Os fregueses do Bar -­ todos agora na calçada -­, talvez pela elevada gradação alcoólica, retomaram a ofensiva exigindo para o papeleiro um atendimento compatível com a grandeza do astro. O papeleiro, colado à parede se contorcendo de dor, queixava-se:

-­ Aaaaiiiii meu cotovelo!
-­ Ué, mas até agora você dizia que não sentia nada! -­ Inquiriu um dos seguranças.
-­ Foi de repente... aaaaaiiiiiii.

Os botequeiros em algazarra exigindo socorro imediato à vitima, os seguranças tentando afastá-los e o Gilnei se queixando:

-­ Aaaaaiiiiii.... minha costela!

O segurança garantia:

-­ Pode deixar que a gente vai cuidar de você,
-­ Obrigado...aaaaaiiiii.....meu fêmur.....
-­ Mas aí é o quadril!
-­ Viu como deslocou? Aaaaiiiiiii... meu baço... -­ E apalpava a garganta.

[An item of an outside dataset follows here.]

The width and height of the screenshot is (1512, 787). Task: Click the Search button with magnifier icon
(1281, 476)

Percebendo que não fora nada grave, Roberto Carlos passou por mim outra vez e voltou para um dos carros pretos.O segurança abriu a porta e ele entrou no segundo veículo da comitiva. A caravana arrancou, menos um dos carros que ficou para socorrer o papeleiro. Enquanto ele fingia várias fraturas expostas, levaram-no amparado até o automóvel, abriram a porta, colocaram-no no banco traseiro e arrancaram.

Há algum tempo reencontrei o Roberto Carlos ­- o Gilnei, que assumiu o apelido ­- bebendo outra vez seu martelinho no bar do Vandi. Contou que naquela noite o levaram ao Pronto Socorro:

-­ Andei naquele carrão! -­ Exclamou numa gargalhada.

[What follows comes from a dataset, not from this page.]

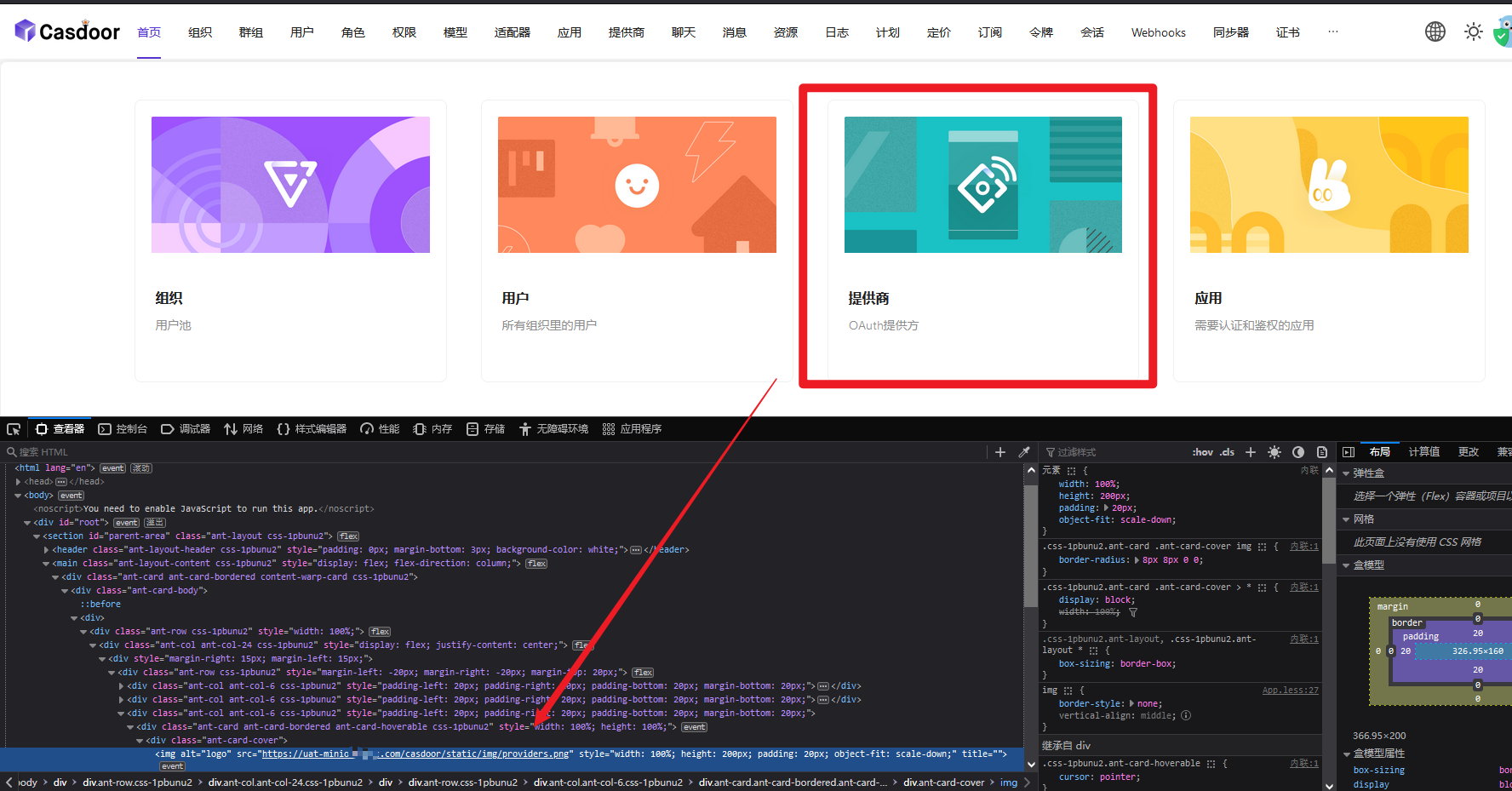The image size is (1512, 791).
Task: Click the flex badge next to the ant-row div
Action: (x=380, y=631)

Pagaram todos os exames e todos os tratamentos que ele precisava:

-­ Até pra doença que eu não tinha!

-­ Qual doença? -­ Perguntei.

-­ Alcoolismo. Vê se pode, eu alcoólatra!

Depois o levaram pra casa, arranjaram-lhe um emprego e ainda contribuiram com uma cesta básica. Mas o maior problema foi com sua mulher.

-­ É mesmo? Por quê? -­ Perguntei.

-­ Até hoje ela me joga na cara que eu não pensei nela, que eu devia ter exigido mais coisas.

-­ Que coisas?

-­ Um ingresso pro show e um autógrafo.

Gilnei voltou a carrinhar, não gostou do serviço num frigorífico. Essa foi a última vez que o ví. Deve estar por outras ruas contando sua história toda vez que alguém lhe pergunta:

-­ Por que seu apelido é Roberto Carlos?

-­ Porque uma vez...
          
N.A.:
1. Seabra, um dos frequentadores do Bar do Vandi, continua frequentando o boteco e sempre que alguém pede que ele confirme a história, cobra uma dose de cachaça com Underberg pelo testemunho.
2. A “plaquinha” que ele colocou na árvore dizendo “Aqui Roberto Carlos Atropelou um papeleiro”, já apodreceu e caiu....mas a árvore continua ali, na frente da porta do meu prédio.
3. Roberto Carlos, nessa noite, fez um show no Gigantinho. Minha rua, onde aconteceu o acidente, é caminho para o local.